▶ _REQUIRED ACTION_: Reproduce all of the records below verbatim.

▶ _DATASET ENTRIES_:

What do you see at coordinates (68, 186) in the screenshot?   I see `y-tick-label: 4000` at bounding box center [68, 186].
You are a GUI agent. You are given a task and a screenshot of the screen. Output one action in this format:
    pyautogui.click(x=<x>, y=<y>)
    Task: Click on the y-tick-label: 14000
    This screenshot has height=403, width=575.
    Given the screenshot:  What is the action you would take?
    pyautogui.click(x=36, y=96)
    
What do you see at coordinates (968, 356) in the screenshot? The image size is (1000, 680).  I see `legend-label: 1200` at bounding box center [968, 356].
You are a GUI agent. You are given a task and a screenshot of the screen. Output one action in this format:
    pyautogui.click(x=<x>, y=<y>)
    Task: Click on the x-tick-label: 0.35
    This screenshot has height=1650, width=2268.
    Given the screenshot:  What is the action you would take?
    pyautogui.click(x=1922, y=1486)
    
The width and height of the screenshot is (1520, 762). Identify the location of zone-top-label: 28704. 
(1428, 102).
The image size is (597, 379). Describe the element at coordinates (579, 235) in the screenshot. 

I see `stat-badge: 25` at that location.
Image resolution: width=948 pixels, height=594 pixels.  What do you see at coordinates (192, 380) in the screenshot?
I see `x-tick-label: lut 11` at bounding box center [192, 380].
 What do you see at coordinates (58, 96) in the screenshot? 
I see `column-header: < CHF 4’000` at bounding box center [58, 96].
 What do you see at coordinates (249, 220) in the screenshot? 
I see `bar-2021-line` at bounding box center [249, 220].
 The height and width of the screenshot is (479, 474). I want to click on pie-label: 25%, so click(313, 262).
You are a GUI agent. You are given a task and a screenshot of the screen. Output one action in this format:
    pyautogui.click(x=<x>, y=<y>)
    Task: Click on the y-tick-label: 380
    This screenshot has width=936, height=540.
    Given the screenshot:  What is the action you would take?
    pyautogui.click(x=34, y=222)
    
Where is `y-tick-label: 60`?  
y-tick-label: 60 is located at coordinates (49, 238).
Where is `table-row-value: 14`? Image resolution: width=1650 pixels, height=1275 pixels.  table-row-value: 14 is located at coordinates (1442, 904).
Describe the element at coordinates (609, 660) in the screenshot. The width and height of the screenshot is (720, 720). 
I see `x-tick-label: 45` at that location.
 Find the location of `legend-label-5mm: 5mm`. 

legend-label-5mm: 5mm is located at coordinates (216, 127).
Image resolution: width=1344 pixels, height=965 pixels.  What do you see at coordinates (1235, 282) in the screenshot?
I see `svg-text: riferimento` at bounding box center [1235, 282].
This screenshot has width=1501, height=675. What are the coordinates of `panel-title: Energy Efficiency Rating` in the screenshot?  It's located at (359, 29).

▶ _OUTPUT FOR THIS TASK_:
What do you see at coordinates (68, 186) in the screenshot?   I see `y-tick-label: 4000` at bounding box center [68, 186].
You are a GUI agent. You are given a task and a screenshot of the screen. Output one action in this format:
    pyautogui.click(x=<x>, y=<y>)
    Task: Click on the y-tick-label: 14000
    This screenshot has height=403, width=575.
    Given the screenshot:  What is the action you would take?
    pyautogui.click(x=36, y=96)
    
What do you see at coordinates (968, 356) in the screenshot? The image size is (1000, 680).  I see `legend-label: 1200` at bounding box center [968, 356].
You are a GUI agent. You are given a task and a screenshot of the screen. Output one action in this format:
    pyautogui.click(x=<x>, y=<y>)
    Task: Click on the x-tick-label: 0.35
    This screenshot has height=1650, width=2268.
    Given the screenshot:  What is the action you would take?
    pyautogui.click(x=1922, y=1486)
    
The width and height of the screenshot is (1520, 762). Identify the location of zone-top-label: 28704. 
(1428, 102).
The image size is (597, 379). Describe the element at coordinates (579, 235) in the screenshot. 

I see `stat-badge: 25` at that location.
Image resolution: width=948 pixels, height=594 pixels.  What do you see at coordinates (192, 380) in the screenshot?
I see `x-tick-label: lut 11` at bounding box center [192, 380].
 What do you see at coordinates (58, 96) in the screenshot? 
I see `column-header: < CHF 4’000` at bounding box center [58, 96].
 What do you see at coordinates (249, 220) in the screenshot? 
I see `bar-2021-line` at bounding box center [249, 220].
 The height and width of the screenshot is (479, 474). I want to click on pie-label: 25%, so click(313, 262).
You are a GUI agent. You are given a task and a screenshot of the screen. Output one action in this format:
    pyautogui.click(x=<x>, y=<y>)
    Task: Click on the y-tick-label: 380
    This screenshot has width=936, height=540.
    Given the screenshot:  What is the action you would take?
    pyautogui.click(x=34, y=222)
    
Where is `y-tick-label: 60`?  
y-tick-label: 60 is located at coordinates (49, 238).
Where is `table-row-value: 14`? Image resolution: width=1650 pixels, height=1275 pixels.  table-row-value: 14 is located at coordinates (1442, 904).
Describe the element at coordinates (609, 660) in the screenshot. The width and height of the screenshot is (720, 720). 
I see `x-tick-label: 45` at that location.
 Find the location of `legend-label-5mm: 5mm`. 

legend-label-5mm: 5mm is located at coordinates (216, 127).
Image resolution: width=1344 pixels, height=965 pixels.  What do you see at coordinates (1235, 282) in the screenshot?
I see `svg-text: riferimento` at bounding box center [1235, 282].
This screenshot has width=1501, height=675. What are the coordinates of `panel-title: Energy Efficiency Rating` in the screenshot?  It's located at (359, 29).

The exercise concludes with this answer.